WHAT THIS TASK INVOLVES =
Reproduce word for word the part of the earnings call transcript below, starting at "Thank you, Alinda." and ending at "growth and profitability.".

:: EXTRACTED TEXT

As it relates to EBITDA margin, business mix had a downward influence with Betway increasing to 54% of net revenue compared to 49% last year. As you know, the Betway segment has a lower profit margin than Spin. EBITDA margin for the quarter was 16% that is not where we wanted to be. We remain focused on growth and cost saving strategies to push margin back to higher levels in 2023.
Diving deeper into expenses. General and administrative costs increased by €22 million due to similar drivers experienced in previous quarters. The key ones were higher staff cost, public company cost and increased investment in technology. As it relates to marketing cost, we saw a decrease in variable marketing and an increased investment in brand spend. This resulted in a net decline of €8 million. Looking at our financial position, our balance sheet remained strong with unrestricted cash and cash equivalents of €266 million at the end of September, with no debt.
In conclusion, results for the third quarter are in line with our expectations. And we are reaffirming our 2022 full year guidance of total revenue between €1.15 billion and €1.28 billion and operational EBITDA between €200 million and €215 million.
I will now turn the call back to Neal for his final remarks. Thank you.
Thank you, Alinda. In summary, Super Group remained financially strong with solid growth prospects. We continue to explore ways to optimize our global footprint and operate more efficiently to leverage our scale. We remain focused on investing in technology and marketing as well as other opportunities that provide us with long-term growth and profitability.
I will now turn the call over to the operator to open the call up the questions. Operator?
Thank you. [Operator Instructions] And our first question comes from Jed Kelly of Oppenheimer. Please go ahead.
Hey, great. Thanks for taking my question. Just a couple if I may. Just first on the 4Q guidance, it looks like it’s a pretty wide range of revenue outcomes and we are more than halfway through the quarter. So can you just give us an update on the visibility into 4Q and then can you provide an update just on how we should be thinking around 2023 with sort of the economy macro pressures? And then I have a follow-up. Thanks.
Thanks, Jed. Thanks for your question. As we are all aware, we are very excited about the World Cup that is now ongoing in quarter four. Even though some fluctuating results usually in the sports book, we feel optimistic, especially our casino is usually very strong during the fourth quarter as well. October had some promising numbers like Neal just made reference to a good customer increased to about 3.2 million customers for the month so far, which is a good result. Although you know that there is some volatilities in the sports as we all know, especially around the power line results and we have seen some of those volatilities coming through in November already, but we have a very strong customer base, and we keep on engaging our customers.

::::
:: SUPPLIED MATERIAL

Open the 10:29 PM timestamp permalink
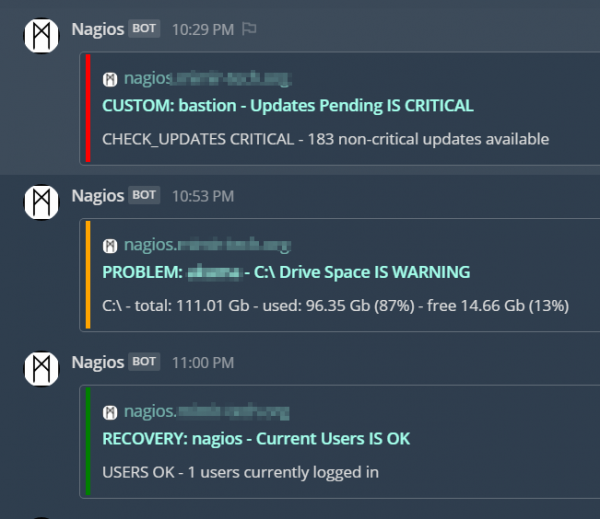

::::

RESULT FOR THIS TASK =
Thank you, Alinda. In summary, Super Group remained financially strong with solid growth prospects. We continue to explore ways to optimize our global footprint and operate more efficiently to leverage our scale. We remain focused on investing in technology and marketing as well as other opportunities that provide us with long-term growth and profitability.